By Christian Prokopp on 2024-04-11
Today, we release a massive dataset for non-commercial use, i.e. research or personal projects. The dataset covers Amazon product data for all of 2023. The drop contains nearly 1.8 billion rows (1,791,511,444) in more than 200 GB of ZSTD compressed Parquet files. This includes bestseller and product data from Amazon.com, Amazon.co.uk, and Amazon.de. Hopefully, this addresses many of the queries we have received from hobbyists and researchers over the last few years.
You must read and accept the license before downloading and using the data. Download the data from this shared folder. The data is partitioned in folders by request_country=*/year=2023
, i.e. countries are US, GB, DE
and the year is always 2023
. Each leaf folder contains multiple ZSTD compressed Parquet files. This is a limited data dump, reducing the size and complexity. Still, be aware that most laptop and desktop computers will fail or at least struggle to process all of the data.
The data was exported using AWS Athena and S3. Hence, a convenient way to explore the data is to upload it to an S3 bucket, create a table against it, run a repair command, and query it with SQL. Of course, ensure that you use the same folder structure and give appropriate permissions, and it will result in AWS charges.

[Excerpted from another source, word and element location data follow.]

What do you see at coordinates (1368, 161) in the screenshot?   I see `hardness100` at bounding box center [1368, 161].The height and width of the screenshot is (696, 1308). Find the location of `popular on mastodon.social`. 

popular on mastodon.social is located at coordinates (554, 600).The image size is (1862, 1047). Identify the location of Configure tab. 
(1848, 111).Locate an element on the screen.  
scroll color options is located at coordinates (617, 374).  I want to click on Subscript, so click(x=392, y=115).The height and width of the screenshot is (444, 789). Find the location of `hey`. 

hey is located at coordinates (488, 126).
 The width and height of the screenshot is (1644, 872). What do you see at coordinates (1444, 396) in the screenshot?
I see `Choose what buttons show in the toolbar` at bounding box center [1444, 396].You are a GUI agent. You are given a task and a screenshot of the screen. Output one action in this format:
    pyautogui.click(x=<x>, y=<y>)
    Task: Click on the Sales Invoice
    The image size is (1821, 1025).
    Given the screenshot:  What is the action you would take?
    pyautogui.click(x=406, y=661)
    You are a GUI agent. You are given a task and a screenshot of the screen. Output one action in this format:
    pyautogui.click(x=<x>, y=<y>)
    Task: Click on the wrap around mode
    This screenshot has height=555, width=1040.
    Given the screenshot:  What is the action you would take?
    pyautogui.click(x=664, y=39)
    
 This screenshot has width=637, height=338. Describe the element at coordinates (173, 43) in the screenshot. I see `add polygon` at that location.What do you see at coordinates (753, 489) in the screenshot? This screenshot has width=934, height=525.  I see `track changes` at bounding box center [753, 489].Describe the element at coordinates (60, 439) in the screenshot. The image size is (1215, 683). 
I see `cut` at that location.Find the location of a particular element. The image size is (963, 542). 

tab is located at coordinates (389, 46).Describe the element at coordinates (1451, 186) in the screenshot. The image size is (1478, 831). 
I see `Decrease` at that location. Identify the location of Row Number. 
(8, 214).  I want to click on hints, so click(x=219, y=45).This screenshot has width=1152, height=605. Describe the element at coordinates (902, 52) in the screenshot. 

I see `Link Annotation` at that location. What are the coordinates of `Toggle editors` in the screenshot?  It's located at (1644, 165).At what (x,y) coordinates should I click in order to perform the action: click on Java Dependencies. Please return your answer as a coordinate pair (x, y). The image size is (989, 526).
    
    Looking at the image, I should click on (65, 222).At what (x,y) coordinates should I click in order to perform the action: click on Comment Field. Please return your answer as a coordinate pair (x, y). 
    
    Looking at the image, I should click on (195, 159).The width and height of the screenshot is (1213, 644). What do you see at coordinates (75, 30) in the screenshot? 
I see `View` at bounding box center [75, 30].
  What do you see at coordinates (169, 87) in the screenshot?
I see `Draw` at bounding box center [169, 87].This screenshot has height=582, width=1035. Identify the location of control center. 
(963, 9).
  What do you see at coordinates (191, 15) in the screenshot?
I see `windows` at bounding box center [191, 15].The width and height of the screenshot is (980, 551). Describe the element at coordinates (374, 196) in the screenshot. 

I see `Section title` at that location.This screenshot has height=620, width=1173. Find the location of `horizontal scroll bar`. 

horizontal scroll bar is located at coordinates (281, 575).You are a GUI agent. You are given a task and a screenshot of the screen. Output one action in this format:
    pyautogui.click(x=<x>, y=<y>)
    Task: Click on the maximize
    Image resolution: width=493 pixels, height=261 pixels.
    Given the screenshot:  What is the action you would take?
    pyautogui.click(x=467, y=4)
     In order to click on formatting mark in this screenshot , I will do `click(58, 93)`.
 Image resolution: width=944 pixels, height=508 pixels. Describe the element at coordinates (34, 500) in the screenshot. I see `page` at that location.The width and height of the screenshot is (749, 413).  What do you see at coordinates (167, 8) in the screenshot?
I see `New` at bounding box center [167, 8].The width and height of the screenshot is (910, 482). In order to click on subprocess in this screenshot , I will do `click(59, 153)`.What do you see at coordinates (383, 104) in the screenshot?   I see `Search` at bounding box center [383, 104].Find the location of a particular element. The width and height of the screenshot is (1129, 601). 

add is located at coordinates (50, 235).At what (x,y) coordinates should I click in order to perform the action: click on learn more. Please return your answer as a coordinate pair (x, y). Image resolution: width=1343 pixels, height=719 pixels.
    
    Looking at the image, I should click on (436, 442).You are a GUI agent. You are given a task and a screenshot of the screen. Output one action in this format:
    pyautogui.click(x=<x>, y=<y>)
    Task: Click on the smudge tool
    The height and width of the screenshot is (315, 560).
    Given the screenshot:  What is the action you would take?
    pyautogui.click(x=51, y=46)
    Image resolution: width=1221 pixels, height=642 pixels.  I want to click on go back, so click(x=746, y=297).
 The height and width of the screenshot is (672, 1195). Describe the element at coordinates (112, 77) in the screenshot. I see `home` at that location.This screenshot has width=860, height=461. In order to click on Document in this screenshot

CREATE EXTERNAL TABLE IF NOT EXISTS <YOUR_TABLE_NAME> (
name string,
main_sku string,
variant_skus array<string>,
brand string,
brand_url string,
image_url string,
outofstock boolean,
sku string,
origin string,
price decimal(10,2),
price_range_start decimal(10,2),
price_range_end decimal(10,2),
price_source string,
price_currency string,
http_code smallint,
review_avg decimal(10,2),
review_count int,
url string,
html_len int,
skus array<string>,
ranks map<string,int>,
breadcrumbs array<string>,
scraper string,
extra_data map<string,string>,
crawl_id string,
request_ts timestamp,
request_ip string,
request_city string
)
PARTITIONED BY (request_country string, year int)
STORED AS parquet
LOCATION 's3://<YOUR_BUCKET>';
MSCK REPAIR TABLE <YOUR_TABLE_NAME>;
The beauty of Athena is its ability to query and process data serverless without the limitations of your local computer.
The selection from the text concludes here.